Repeat the stretch of entries below from the line with "The height and" through the line with "Click Корректировка сумм button". Include both ends and add nothing.

Task inputs
• • • •
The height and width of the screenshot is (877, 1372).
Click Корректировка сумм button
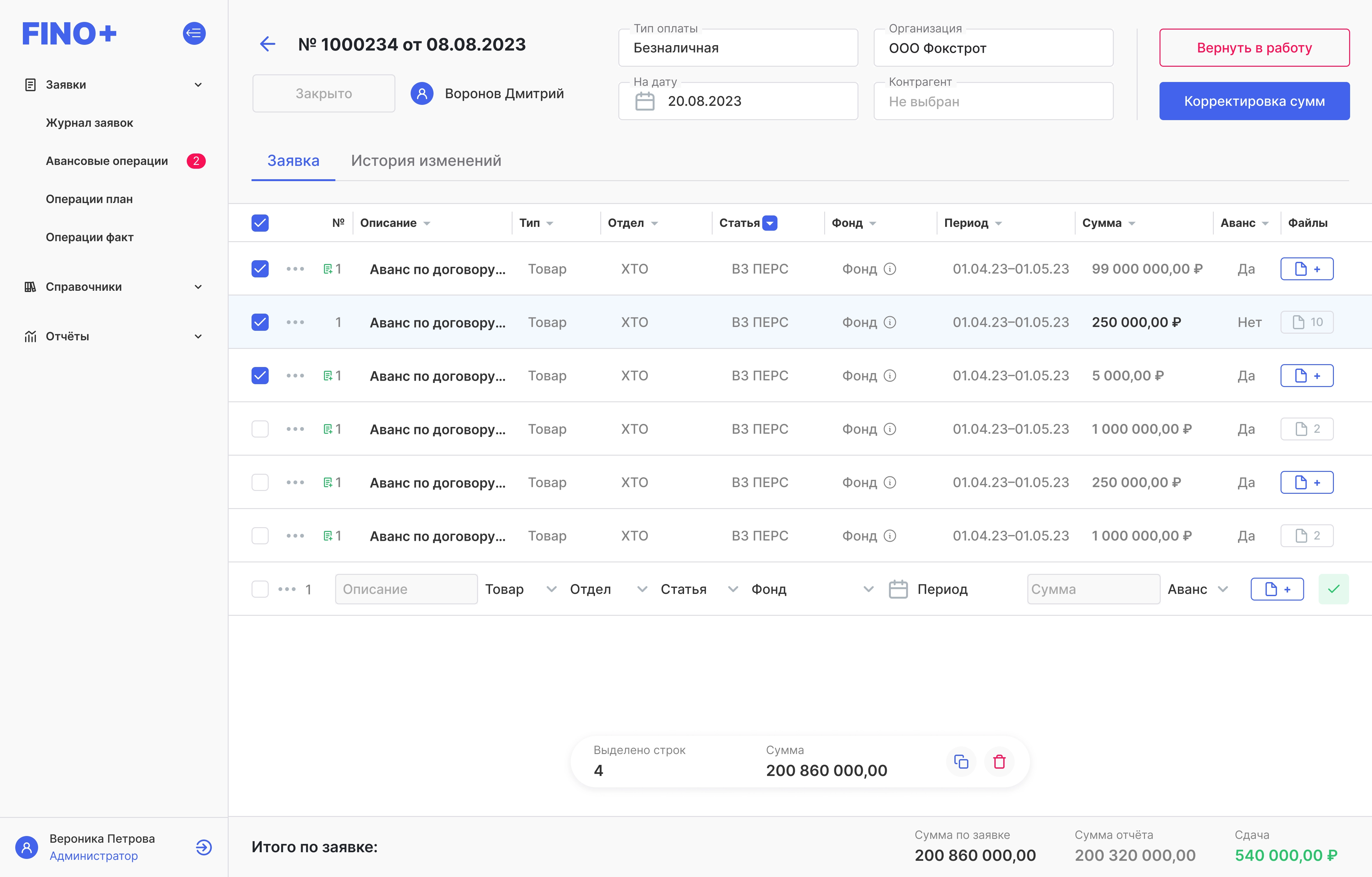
• • • •
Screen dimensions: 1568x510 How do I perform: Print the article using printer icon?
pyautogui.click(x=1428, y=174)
• • • •
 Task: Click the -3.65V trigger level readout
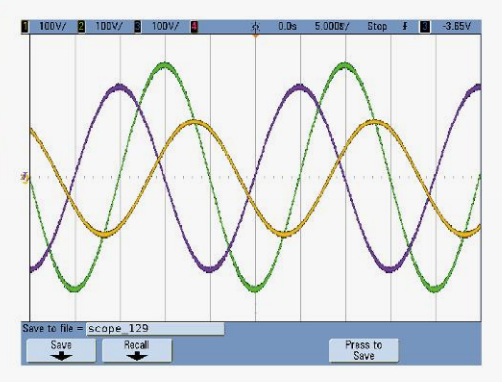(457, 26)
• • • •
Solution
The height and width of the screenshot is (877, 1372).
Click Корректировка сумм button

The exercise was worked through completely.